Reading passage>
Wait, let me comment on casa first. it’s a great tactic. it works well? time + space?
It does. There is a certain loss of control – and maybe also of quality but there is definitely a rise in energy. I recently heard about a workshop that the swiss artist Thomas Hirschorn gave: he asked the participants to comment on each others’ works using the notion of “energy” rather then “quality”. Rhere is something interesting there – eventhough it might also be dangerous at one point.
The loss of control is also about descentralizing decisions and having the proper tools for that. It can be very simple – every group has the key of the building, they all access a google agenda calendar to see when there is time available and so on.
Nice. I’ll introduce it to gudskul next time. tx. + I’ll let you know if we ever did it the kind of realizations we come up with (hahah).
Do it. It’s copy left. I am sure we even took it from somewhere ourselves without knowing it. Just tell us where it took you. Now you answer my question (ahahahah).
Ok, back to your question: one thing for myself maybe easier: it’s easy to be spoiled by the machine.

Material provided>
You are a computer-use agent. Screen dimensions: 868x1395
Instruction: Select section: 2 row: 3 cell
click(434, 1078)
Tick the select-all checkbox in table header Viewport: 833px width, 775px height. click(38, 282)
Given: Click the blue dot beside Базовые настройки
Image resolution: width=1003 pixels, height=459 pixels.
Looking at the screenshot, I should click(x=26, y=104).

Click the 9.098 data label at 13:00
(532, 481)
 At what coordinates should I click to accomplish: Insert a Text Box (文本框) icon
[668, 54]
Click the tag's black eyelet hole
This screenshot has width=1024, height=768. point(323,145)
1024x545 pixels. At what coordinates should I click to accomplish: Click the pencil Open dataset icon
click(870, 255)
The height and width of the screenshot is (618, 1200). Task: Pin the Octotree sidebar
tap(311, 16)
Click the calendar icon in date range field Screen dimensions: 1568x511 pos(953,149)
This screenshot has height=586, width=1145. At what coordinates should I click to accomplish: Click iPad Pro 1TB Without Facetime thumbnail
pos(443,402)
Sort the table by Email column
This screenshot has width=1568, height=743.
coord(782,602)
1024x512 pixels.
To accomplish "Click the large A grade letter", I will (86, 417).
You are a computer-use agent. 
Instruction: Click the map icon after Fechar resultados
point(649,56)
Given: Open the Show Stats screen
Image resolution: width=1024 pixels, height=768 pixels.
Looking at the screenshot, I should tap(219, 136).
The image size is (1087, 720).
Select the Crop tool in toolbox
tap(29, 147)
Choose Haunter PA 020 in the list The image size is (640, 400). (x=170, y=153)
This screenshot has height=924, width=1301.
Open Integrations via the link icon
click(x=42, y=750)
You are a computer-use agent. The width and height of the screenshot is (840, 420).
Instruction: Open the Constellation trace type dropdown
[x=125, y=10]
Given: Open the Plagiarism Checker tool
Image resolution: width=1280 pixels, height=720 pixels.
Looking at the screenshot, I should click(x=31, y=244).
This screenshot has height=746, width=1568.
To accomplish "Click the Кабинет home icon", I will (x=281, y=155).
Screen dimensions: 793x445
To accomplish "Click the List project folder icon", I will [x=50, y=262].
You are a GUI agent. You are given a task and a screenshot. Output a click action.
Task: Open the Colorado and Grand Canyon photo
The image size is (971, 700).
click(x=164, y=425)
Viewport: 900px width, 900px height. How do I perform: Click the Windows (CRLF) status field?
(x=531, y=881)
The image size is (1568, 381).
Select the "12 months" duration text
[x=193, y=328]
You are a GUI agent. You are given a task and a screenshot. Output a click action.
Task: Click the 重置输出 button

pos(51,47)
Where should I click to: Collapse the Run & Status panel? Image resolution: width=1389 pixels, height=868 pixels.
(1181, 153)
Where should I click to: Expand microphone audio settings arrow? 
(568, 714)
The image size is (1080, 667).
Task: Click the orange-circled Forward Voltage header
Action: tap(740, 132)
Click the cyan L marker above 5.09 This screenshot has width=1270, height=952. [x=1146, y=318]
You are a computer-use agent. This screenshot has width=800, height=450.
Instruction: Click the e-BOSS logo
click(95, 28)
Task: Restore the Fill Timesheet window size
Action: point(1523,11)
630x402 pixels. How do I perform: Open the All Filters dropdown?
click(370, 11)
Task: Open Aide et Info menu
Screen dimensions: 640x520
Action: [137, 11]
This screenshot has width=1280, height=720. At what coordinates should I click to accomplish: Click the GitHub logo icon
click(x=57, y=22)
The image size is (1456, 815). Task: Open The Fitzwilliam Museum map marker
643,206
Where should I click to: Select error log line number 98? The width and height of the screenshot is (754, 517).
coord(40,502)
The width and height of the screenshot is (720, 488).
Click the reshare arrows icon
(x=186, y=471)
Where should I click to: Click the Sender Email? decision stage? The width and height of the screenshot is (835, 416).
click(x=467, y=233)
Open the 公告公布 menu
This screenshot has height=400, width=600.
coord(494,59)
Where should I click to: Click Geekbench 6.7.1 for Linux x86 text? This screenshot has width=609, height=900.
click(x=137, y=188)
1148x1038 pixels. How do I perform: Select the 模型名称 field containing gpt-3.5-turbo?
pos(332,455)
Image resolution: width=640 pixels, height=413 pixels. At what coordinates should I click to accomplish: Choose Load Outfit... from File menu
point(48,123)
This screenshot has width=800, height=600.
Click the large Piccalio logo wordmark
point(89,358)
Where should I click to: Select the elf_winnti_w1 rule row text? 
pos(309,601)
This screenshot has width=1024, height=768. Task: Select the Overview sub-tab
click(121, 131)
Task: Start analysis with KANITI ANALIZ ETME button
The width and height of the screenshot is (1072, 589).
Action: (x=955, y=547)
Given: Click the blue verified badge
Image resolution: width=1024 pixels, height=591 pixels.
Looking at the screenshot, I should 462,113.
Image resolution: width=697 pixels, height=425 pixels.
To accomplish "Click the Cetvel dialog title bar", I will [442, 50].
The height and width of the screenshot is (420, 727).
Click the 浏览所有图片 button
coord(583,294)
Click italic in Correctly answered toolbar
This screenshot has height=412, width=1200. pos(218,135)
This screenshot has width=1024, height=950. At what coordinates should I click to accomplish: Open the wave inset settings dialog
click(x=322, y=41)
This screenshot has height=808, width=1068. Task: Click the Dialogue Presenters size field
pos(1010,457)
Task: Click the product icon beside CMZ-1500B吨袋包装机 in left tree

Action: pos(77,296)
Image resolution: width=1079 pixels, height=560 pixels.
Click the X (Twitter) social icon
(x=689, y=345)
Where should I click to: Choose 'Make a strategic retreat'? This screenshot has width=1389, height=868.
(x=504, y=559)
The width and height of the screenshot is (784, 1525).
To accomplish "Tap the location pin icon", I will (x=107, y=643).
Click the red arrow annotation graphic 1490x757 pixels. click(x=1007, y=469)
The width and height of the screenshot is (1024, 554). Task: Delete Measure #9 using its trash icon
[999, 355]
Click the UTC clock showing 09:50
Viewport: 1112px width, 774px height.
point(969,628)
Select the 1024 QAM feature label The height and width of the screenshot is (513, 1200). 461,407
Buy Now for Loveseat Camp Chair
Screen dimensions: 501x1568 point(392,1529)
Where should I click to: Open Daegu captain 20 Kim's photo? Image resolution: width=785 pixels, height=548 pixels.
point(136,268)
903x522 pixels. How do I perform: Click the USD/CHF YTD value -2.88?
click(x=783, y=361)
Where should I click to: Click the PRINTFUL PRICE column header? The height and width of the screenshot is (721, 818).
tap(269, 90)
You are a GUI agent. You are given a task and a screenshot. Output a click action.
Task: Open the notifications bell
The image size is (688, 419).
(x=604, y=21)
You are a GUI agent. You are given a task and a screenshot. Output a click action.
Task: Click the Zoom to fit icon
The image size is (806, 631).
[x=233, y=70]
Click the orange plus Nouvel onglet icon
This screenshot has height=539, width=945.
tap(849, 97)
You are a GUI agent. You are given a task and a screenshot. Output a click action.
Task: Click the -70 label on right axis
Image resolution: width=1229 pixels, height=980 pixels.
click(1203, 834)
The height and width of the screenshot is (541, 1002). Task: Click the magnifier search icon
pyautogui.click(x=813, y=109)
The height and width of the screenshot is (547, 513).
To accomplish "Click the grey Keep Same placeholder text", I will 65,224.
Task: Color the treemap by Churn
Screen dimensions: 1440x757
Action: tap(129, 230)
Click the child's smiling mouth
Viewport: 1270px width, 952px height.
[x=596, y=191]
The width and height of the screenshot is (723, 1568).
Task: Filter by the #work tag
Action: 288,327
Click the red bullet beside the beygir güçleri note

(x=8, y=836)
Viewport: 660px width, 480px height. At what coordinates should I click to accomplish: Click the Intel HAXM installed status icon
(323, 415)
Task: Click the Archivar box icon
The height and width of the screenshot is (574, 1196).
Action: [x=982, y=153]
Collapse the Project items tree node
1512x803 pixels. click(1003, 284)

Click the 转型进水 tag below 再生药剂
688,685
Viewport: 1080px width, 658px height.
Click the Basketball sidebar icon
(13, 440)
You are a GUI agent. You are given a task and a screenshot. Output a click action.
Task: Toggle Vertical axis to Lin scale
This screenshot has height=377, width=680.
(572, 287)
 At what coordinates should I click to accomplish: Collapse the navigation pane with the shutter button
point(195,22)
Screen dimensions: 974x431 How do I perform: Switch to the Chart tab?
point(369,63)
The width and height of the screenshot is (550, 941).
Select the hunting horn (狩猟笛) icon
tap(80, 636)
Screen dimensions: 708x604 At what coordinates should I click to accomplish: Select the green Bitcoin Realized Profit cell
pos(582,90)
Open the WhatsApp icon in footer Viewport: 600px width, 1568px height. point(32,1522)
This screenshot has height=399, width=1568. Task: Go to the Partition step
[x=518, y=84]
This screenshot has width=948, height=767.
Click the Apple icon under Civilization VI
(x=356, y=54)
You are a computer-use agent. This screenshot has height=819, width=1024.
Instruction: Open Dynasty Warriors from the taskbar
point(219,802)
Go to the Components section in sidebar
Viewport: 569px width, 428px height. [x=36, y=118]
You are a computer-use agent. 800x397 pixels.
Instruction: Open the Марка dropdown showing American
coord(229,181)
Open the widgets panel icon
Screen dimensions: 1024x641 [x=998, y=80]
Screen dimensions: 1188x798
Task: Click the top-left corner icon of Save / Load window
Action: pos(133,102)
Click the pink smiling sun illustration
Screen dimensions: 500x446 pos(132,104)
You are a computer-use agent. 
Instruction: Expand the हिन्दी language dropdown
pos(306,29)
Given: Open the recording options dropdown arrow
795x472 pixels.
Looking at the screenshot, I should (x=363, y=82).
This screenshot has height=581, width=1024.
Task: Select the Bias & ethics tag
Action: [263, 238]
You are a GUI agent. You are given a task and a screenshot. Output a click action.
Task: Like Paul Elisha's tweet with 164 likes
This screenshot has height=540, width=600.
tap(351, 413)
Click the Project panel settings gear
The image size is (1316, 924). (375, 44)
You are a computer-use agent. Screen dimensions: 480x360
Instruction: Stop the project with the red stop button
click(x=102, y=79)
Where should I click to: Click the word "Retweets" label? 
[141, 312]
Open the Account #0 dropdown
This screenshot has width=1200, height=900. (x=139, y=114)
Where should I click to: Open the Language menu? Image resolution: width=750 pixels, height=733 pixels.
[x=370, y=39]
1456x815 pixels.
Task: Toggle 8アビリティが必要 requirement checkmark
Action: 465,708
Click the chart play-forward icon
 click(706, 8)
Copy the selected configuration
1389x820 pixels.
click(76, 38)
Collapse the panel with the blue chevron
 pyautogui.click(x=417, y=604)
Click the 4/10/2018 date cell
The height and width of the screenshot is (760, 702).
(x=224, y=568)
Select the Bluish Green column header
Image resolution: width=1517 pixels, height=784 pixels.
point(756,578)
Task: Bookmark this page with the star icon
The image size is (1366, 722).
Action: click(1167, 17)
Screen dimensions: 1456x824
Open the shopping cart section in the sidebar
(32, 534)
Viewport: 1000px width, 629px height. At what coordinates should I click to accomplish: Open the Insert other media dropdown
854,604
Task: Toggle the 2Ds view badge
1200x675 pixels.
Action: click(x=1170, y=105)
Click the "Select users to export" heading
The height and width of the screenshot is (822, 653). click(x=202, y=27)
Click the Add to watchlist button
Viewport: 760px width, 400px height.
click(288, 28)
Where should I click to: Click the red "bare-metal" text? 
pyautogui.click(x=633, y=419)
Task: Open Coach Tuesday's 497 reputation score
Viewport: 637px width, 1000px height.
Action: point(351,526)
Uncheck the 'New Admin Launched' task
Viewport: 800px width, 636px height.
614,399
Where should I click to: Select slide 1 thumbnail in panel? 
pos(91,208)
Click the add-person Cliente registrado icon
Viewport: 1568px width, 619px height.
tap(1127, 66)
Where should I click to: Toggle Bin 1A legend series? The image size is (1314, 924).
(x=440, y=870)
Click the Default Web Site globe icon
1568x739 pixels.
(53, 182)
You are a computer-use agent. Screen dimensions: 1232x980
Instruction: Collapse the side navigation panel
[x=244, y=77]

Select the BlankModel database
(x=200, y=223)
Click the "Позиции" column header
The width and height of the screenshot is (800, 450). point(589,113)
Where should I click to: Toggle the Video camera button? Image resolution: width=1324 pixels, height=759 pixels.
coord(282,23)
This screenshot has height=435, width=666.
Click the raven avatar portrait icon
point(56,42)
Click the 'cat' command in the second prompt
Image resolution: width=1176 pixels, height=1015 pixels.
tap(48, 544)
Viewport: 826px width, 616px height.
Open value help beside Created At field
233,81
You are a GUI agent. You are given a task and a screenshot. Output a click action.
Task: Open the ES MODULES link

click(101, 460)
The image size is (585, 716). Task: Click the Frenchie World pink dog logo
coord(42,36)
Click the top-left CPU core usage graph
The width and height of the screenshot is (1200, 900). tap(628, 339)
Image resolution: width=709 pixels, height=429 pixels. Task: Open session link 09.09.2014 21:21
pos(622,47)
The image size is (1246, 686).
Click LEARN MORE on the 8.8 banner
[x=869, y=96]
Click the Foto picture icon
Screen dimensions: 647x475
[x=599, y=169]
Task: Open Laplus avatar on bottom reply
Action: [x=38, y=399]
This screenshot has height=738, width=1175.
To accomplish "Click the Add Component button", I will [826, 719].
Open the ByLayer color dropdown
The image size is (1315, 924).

Task requirements>
Continue the conversation about the casa tactic and gudskul, picking up after its final line.

Task result>
Because it’s well-oiled. It’s like apple products or business class flights. It’s hard to go back. I hope I don’t get that spoiled, but I am spoiled by apple products and the first time I got bumped into business class, I started to think, ‘how could anyone fly another way?’ but luckily I haven’t bought any business class for myself until now, + I won’t start soon. But having this machine producing your vision and how everything is almost on your finger tips is tempting.
What I realized for sure is after all these jazz, we’ll come back doing things with no budget, no human resource, nothing but willingness and obsession (love, others would say). We should be able to do that still. And what I remember is when one of the juries asked us what we’re the most afraid of, my answer was ‘losing them’, pointing to Ade and Julia. I just don’t want ruru to break up because of this (ahah) because there were sometimes in the past that we almost call it quit. With gudskul hopefully it’s different. And the most important thing: gudskul needs to benefit from what ruangrupa is doing. How? Again we still need to fight for our time to sit together one more time + decide on stuff.
I remember you commenting to me a long time ago that we needed to use “hipsterdom” in our favor. I was struggling with the idea of accepting something that felt a bit too spectacular for Casa do Povo and your comment helped me back then. Anyway, even though the “apple product effect” is a threat, we do not need to become what we use, but we can use things to do other things in silence. The system never changes easily nor fastly but we can twist it here and there and go back to were we were, but in a different way. Our time is not linear.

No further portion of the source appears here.